Equation (15.3) gives us
\frac{\Delta T}{T}=\frac{g H}{c^{2}}
The value of H for the clock on the Earth’s surface is r_{e}, and the value for the flying airplane is r_{e}+A, where A is the altitude of the airplane, about 33,000 feet (10,000 m). The value of H is the difference in the height of the two clocks in Earth’s gravitational field g, and H = A. We neglect the change of g over this altitude, and \Delta T / T becomes
\frac{\Delta T}{T}=\frac{\left(9.8 m / s ^{2}\right)(10,000 m )}{\left(3 \times 10^{8} m / s \right)^{2}}=1.09 \times 10^{-12}
The eastward and westward airplane trips took about T = 45 hours flying time.
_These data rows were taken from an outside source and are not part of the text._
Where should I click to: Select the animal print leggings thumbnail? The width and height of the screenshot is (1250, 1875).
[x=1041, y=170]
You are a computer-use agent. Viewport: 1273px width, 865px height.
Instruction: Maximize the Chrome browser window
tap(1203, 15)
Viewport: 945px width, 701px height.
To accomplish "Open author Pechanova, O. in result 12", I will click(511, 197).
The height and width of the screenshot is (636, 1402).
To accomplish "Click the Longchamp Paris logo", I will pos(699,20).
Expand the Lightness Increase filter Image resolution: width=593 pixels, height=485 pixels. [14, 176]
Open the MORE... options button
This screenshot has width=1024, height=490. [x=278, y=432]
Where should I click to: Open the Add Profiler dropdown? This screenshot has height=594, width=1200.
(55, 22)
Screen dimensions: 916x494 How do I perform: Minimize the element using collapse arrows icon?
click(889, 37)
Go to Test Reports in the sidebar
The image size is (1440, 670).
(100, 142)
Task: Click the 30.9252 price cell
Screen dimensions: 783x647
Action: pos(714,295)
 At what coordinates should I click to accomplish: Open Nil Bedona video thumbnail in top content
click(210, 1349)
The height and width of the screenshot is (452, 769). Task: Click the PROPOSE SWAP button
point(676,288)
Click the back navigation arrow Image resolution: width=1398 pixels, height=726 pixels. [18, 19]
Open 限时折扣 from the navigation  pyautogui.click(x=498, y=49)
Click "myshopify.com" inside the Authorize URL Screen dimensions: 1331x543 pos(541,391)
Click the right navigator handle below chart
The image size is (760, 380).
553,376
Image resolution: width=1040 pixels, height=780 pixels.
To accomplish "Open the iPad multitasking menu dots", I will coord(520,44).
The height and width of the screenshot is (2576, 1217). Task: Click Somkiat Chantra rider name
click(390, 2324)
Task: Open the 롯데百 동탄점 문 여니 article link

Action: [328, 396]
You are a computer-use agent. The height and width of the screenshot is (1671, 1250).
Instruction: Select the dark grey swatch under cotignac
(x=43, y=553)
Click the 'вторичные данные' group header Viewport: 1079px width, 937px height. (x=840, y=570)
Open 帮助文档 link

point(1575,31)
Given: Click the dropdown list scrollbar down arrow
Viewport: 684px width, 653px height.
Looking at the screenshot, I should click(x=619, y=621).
The difference in the two clocks due to the gravitational redshift is
\begin{aligned}\Delta T &=\left(1.09 \times 10^{-12}\right)(45 h )\left(\frac{3600 s }{1 h }\right) \\&=177 \times 10^{-9} s =177 ns\end{aligned}
A clock fixed on Earth will measure a flight time T_{0} of
T_{0}=\frac{4 \times 10^{7} m }{300 m / s }=1.33 \times 10^{5} s
Because a clock in the airplane will run slowly, an observer on Earth will say the time measured on the airplane is T=T_{0} \sqrt{1-\beta^{2}} \text { where } \beta=v / c=(300 m / s ) /\left(3 \times 10^{8} m / s \right)=10^{-6}. The time difference is
\Delta T=T_{0}-T=T_{0}\left(1-\sqrt{1-\beta^{2}}\right)
Because \beta is so small, we can use a power series expansion of the square root and ignore all terms smaller than \beta^{2}. The special relativity effect is
\begin{aligned}\Delta T &=T_{0}\left[1-\left(1-\beta^{2} / 2+\cdots\right)\right]=\frac{\beta^{2} T_{0}}{2} \\&=\frac{1}{2}\left(10^{-6}\right)^{2}\left(1.33 \times 10^{5} s \right)=6.65 \times 10^{-8} s =66.5 ns\end{aligned}
The gravitational time dilation effect of 177 ns is larger than the approximate 66.5-ns special relativity time dilation effect. There is also a third correction due to the rotation of Earth.